◆ Activity ◆
The records below need copying. Match each line exactly.

◆ Dataset content ◆
>>>>

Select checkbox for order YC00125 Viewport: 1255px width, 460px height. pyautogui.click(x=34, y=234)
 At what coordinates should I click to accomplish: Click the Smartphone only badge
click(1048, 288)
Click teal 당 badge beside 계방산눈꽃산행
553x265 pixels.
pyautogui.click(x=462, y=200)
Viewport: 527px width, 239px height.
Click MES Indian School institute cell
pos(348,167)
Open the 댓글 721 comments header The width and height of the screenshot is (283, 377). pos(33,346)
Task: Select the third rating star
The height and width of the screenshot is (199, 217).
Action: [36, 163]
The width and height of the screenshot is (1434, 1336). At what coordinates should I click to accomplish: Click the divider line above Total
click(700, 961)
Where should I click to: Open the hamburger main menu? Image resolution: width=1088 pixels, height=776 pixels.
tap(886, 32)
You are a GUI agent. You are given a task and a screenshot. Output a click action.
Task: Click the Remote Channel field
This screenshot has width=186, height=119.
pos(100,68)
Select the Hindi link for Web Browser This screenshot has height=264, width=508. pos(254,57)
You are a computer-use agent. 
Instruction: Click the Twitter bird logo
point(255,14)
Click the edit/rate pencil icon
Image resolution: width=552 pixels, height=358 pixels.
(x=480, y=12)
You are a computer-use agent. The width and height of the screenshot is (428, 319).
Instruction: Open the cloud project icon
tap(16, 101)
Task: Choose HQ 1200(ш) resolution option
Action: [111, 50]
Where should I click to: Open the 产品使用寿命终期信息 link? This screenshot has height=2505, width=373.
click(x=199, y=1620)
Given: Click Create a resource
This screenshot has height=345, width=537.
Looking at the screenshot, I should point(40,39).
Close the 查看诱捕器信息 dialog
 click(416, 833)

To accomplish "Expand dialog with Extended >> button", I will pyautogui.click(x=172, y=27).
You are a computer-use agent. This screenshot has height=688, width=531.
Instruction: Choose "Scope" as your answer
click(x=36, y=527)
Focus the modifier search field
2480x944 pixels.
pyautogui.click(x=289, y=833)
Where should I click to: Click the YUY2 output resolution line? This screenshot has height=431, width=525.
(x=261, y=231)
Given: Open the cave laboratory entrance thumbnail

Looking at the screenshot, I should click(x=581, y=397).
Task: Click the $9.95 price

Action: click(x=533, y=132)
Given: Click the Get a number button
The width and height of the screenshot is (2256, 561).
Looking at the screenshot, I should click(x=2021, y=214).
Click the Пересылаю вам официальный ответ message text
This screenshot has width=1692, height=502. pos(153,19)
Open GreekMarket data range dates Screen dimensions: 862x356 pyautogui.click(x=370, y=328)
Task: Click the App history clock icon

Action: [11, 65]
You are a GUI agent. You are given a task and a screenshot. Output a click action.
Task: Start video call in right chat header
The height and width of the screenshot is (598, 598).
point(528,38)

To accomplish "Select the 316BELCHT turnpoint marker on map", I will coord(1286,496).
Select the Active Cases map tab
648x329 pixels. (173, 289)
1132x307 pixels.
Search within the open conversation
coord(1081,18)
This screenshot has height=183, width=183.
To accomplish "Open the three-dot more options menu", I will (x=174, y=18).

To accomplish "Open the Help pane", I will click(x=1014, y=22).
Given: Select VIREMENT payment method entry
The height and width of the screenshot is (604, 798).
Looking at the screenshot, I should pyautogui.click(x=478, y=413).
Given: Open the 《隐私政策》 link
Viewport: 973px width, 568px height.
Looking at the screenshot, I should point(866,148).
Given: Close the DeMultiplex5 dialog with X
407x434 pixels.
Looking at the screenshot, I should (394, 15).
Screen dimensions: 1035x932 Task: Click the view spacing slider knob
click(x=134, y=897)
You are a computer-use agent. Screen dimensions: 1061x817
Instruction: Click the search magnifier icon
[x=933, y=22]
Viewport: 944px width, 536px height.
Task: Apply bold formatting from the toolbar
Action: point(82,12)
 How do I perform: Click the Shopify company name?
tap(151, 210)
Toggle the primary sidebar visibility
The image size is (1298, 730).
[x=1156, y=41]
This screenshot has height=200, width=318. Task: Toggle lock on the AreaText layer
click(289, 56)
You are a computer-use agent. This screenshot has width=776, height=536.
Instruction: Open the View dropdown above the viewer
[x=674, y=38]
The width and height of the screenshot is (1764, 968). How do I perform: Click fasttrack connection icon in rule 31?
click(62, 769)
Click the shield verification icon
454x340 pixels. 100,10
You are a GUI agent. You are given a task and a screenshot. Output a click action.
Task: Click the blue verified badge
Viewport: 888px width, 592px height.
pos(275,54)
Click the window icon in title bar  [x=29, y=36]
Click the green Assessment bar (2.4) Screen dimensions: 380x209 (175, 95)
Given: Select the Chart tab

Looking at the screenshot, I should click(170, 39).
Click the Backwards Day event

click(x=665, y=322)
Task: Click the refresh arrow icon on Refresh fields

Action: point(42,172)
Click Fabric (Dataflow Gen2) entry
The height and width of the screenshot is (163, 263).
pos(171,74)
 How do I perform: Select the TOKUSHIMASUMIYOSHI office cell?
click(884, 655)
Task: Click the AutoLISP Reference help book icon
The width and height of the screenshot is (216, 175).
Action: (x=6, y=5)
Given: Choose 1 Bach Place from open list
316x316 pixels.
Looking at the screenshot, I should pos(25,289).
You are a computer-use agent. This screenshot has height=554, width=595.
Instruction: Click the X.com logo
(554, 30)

<<<<

◆ Response to the exercise ◆
Select checkbox for order YC00125 Viewport: 1255px width, 460px height. pyautogui.click(x=34, y=234)
 At what coordinates should I click to accomplish: Click the Smartphone only badge
click(1048, 288)
Click teal 당 badge beside 계방산눈꽃산행
553x265 pixels.
pyautogui.click(x=462, y=200)
Viewport: 527px width, 239px height.
Click MES Indian School institute cell
pos(348,167)
Open the 댓글 721 comments header The width and height of the screenshot is (283, 377). pos(33,346)
Task: Select the third rating star
The height and width of the screenshot is (199, 217).
Action: [36, 163]
The width and height of the screenshot is (1434, 1336). At what coordinates should I click to accomplish: Click the divider line above Total
click(700, 961)
Where should I click to: Open the hamburger main menu? Image resolution: width=1088 pixels, height=776 pixels.
tap(886, 32)
You are a GUI agent. You are given a task and a screenshot. Output a click action.
Task: Click the Remote Channel field
This screenshot has width=186, height=119.
pos(100,68)
Select the Hindi link for Web Browser This screenshot has height=264, width=508. pos(254,57)
You are a computer-use agent. 
Instruction: Click the Twitter bird logo
point(255,14)
Click the edit/rate pencil icon
Image resolution: width=552 pixels, height=358 pixels.
(x=480, y=12)
You are a computer-use agent. The width and height of the screenshot is (428, 319).
Instruction: Open the cloud project icon
tap(16, 101)
Task: Choose HQ 1200(ш) resolution option
Action: [111, 50]
Where should I click to: Open the 产品使用寿命终期信息 link? This screenshot has height=2505, width=373.
click(x=199, y=1620)
Given: Click Create a resource
This screenshot has height=345, width=537.
Looking at the screenshot, I should point(40,39).
Close the 查看诱捕器信息 dialog
 click(416, 833)

To accomplish "Expand dialog with Extended >> button", I will pyautogui.click(x=172, y=27).
You are a computer-use agent. This screenshot has height=688, width=531.
Instruction: Choose "Scope" as your answer
click(x=36, y=527)
Focus the modifier search field
2480x944 pixels.
pyautogui.click(x=289, y=833)
Where should I click to: Click the YUY2 output resolution line? This screenshot has height=431, width=525.
(x=261, y=231)
Given: Open the cave laboratory entrance thumbnail

Looking at the screenshot, I should click(x=581, y=397).
Task: Click the $9.95 price

Action: click(x=533, y=132)
Given: Click the Get a number button
The width and height of the screenshot is (2256, 561).
Looking at the screenshot, I should click(x=2021, y=214).
Click the Пересылаю вам официальный ответ message text
This screenshot has width=1692, height=502. pos(153,19)
Open GreekMarket data range dates Screen dimensions: 862x356 pyautogui.click(x=370, y=328)
Task: Click the App history clock icon

Action: [11, 65]
You are a GUI agent. You are given a task and a screenshot. Output a click action.
Task: Start video call in right chat header
The height and width of the screenshot is (598, 598).
point(528,38)

To accomplish "Select the 316BELCHT turnpoint marker on map", I will coord(1286,496).
Select the Active Cases map tab
648x329 pixels. (173, 289)
1132x307 pixels.
Search within the open conversation
coord(1081,18)
This screenshot has height=183, width=183.
To accomplish "Open the three-dot more options menu", I will (x=174, y=18).

To accomplish "Open the Help pane", I will click(x=1014, y=22).
Given: Select VIREMENT payment method entry
The height and width of the screenshot is (604, 798).
Looking at the screenshot, I should pyautogui.click(x=478, y=413).
Given: Open the 《隐私政策》 link
Viewport: 973px width, 568px height.
Looking at the screenshot, I should point(866,148).
Given: Close the DeMultiplex5 dialog with X
407x434 pixels.
Looking at the screenshot, I should (394, 15).
Screen dimensions: 1035x932 Task: Click the view spacing slider knob
click(x=134, y=897)
You are a computer-use agent. Screen dimensions: 1061x817
Instruction: Click the search magnifier icon
[x=933, y=22]
Viewport: 944px width, 536px height.
Task: Apply bold formatting from the toolbar
Action: point(82,12)
 How do I perform: Click the Shopify company name?
tap(151, 210)
Toggle the primary sidebar visibility
The image size is (1298, 730).
[x=1156, y=41]
This screenshot has height=200, width=318. Task: Toggle lock on the AreaText layer
click(289, 56)
You are a computer-use agent. This screenshot has width=776, height=536.
Instruction: Open the View dropdown above the viewer
[x=674, y=38]
The width and height of the screenshot is (1764, 968). How do I perform: Click fasttrack connection icon in rule 31?
click(62, 769)
Click the shield verification icon
454x340 pixels. 100,10
You are a GUI agent. You are given a task and a screenshot. Output a click action.
Task: Click the blue verified badge
Viewport: 888px width, 592px height.
pos(275,54)
Click the window icon in title bar  [x=29, y=36]
Click the green Assessment bar (2.4) Screen dimensions: 380x209 (175, 95)
Given: Select the Chart tab

Looking at the screenshot, I should click(170, 39).
Click the Backwards Day event

click(x=665, y=322)
Task: Click the refresh arrow icon on Refresh fields

Action: point(42,172)
Click Fabric (Dataflow Gen2) entry
The height and width of the screenshot is (163, 263).
pos(171,74)
 How do I perform: Select the TOKUSHIMASUMIYOSHI office cell?
click(884, 655)
Task: Click the AutoLISP Reference help book icon
The width and height of the screenshot is (216, 175).
Action: (x=6, y=5)
Given: Choose 1 Bach Place from open list
316x316 pixels.
Looking at the screenshot, I should pos(25,289).
You are a computer-use agent. This screenshot has height=554, width=595.
Instruction: Click the X.com logo
(554, 30)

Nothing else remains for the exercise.